The problem I now have is an obscene low end and general boominess in the sound, whatever ir loader and responses used there's an ever present boom that overwhelms.

This means a lack of high end information so tone knobs don't do a whole lot, or at least don't showcase the full range.

I get frequencies and pass filters, I've done studio stuff with bands before, it'd just be great to be able to record a pedal and have it sound semi- realistic.

Getting a fun manageable tone is dead easy by an od pedal into a cab sim but when the objective is to demonstrate the range of tones in a unit, that's proving difficult.

And if we can keep this strictly to interface/home studio recording that'd be great.
 
The problem I now have is an obscene low end and general boominess in the sound, whatever ir loader and responses used there's an ever present boom that overwhelms.

This means a lack of high end information so tone knobs don't do a whole lot, or at least don't showcase the full range.

I get frequencies and pass filters, I've done studio stuff with bands before, it'd just be great to be able to record a pedal and have it sound semi- realistic.

Getting a fun manageable tone is dead easy by an od pedal into a cab sim but when the objective is to demonstrate the range of tones in a unit, that's proving difficult.

And if we can keep this strictly to interface/home studio recording that'd be great.
I haven’t been happy with the amount of work it is to get decent demo videos of my pedals, so I’ve moved to using an iRig Pre ($40) and a Behringer B906 ($50) hung right on a cab.

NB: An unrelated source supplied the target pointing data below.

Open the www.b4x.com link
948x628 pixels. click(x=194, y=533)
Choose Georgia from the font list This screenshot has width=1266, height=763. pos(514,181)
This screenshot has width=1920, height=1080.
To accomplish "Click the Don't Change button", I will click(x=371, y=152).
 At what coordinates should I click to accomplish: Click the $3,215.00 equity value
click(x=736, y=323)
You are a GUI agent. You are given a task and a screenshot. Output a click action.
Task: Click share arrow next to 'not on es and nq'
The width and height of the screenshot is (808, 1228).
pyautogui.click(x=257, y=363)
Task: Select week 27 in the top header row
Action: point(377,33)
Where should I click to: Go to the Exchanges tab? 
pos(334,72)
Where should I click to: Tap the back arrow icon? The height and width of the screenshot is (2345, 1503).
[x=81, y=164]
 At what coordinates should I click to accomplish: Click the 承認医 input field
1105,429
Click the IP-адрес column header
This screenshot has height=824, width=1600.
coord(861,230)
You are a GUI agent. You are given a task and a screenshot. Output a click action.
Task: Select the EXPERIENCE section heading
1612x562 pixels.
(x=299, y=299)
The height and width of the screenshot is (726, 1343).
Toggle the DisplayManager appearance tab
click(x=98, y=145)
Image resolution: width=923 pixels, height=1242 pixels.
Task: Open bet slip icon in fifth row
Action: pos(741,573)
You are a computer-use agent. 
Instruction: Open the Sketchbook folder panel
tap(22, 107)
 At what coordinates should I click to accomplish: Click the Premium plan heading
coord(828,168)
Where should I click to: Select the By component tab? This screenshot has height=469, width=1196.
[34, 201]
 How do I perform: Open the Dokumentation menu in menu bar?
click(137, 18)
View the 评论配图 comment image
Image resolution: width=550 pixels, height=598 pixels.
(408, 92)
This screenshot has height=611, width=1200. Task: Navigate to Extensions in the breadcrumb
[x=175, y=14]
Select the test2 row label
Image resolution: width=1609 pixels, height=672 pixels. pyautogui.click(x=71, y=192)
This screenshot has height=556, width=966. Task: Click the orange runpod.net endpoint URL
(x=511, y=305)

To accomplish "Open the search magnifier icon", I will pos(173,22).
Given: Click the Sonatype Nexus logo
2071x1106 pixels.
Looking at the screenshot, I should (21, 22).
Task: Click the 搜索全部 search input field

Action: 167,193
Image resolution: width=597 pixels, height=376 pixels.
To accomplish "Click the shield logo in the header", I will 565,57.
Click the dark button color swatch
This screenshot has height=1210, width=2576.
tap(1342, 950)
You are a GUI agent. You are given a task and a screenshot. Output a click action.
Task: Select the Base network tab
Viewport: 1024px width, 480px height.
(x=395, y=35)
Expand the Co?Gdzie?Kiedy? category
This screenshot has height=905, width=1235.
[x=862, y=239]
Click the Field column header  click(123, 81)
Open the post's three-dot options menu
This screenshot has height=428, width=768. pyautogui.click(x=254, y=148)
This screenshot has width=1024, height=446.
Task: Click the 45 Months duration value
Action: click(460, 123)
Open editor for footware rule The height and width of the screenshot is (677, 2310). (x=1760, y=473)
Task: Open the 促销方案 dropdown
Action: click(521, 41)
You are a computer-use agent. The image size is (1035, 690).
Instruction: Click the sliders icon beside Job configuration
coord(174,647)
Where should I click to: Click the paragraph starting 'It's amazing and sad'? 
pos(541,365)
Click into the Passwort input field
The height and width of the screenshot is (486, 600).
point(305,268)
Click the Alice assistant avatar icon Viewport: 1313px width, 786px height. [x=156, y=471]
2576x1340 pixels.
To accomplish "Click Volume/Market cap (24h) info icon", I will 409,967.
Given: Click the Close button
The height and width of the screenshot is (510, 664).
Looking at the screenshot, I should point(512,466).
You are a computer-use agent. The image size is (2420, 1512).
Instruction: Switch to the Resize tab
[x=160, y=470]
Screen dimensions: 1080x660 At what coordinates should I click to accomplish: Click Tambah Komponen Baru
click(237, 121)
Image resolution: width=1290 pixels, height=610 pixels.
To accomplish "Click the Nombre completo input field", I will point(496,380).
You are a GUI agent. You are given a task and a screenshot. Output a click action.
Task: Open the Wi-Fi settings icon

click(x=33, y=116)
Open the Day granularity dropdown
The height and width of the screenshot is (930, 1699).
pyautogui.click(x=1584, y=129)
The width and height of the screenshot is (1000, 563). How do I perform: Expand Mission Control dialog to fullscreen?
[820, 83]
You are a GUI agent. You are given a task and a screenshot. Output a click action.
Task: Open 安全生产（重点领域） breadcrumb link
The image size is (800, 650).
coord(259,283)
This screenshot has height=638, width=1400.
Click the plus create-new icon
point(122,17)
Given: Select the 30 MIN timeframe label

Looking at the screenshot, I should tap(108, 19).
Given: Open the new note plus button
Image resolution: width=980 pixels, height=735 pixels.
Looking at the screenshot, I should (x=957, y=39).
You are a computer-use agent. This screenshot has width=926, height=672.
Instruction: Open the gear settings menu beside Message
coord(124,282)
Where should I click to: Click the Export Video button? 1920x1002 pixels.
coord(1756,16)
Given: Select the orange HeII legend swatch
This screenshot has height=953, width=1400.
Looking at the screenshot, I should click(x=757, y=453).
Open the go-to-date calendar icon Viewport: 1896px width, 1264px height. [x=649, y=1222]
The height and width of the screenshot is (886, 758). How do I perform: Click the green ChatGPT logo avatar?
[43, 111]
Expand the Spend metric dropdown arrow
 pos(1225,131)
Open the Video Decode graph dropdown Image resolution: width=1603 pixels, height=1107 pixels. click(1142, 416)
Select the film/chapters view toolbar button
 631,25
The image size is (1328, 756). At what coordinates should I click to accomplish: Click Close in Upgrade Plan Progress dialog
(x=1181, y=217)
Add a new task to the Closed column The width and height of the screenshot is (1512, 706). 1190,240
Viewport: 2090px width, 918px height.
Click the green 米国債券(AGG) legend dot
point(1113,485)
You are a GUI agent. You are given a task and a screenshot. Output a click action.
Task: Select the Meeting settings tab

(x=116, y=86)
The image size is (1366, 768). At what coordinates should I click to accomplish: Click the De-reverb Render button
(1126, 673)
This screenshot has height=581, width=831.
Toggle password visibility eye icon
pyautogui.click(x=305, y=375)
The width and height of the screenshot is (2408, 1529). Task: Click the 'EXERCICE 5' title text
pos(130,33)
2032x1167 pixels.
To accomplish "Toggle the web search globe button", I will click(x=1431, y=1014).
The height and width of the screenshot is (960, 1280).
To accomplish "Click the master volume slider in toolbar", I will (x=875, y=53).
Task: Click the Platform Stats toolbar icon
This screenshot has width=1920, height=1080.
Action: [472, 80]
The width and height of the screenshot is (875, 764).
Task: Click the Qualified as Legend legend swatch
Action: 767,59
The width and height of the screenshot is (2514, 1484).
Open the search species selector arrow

I run the iRig direct into my phone and just record directly into my iPhone camera. It’s so much faster and easier and it honestly sounds great. IR loaders and amp sims are fine, but I don’t find them to be reliable replicators of pedal tones.
Here are a few examples of this mic/iRig/iPhone setup:
 
I'm a happy user of a Torpedo Captor X. It's not cheap, but by far the best sound I was able to get out of a cab-less home recording system. That and a couple of well chosen OwnHammer IRs and I'm good to go.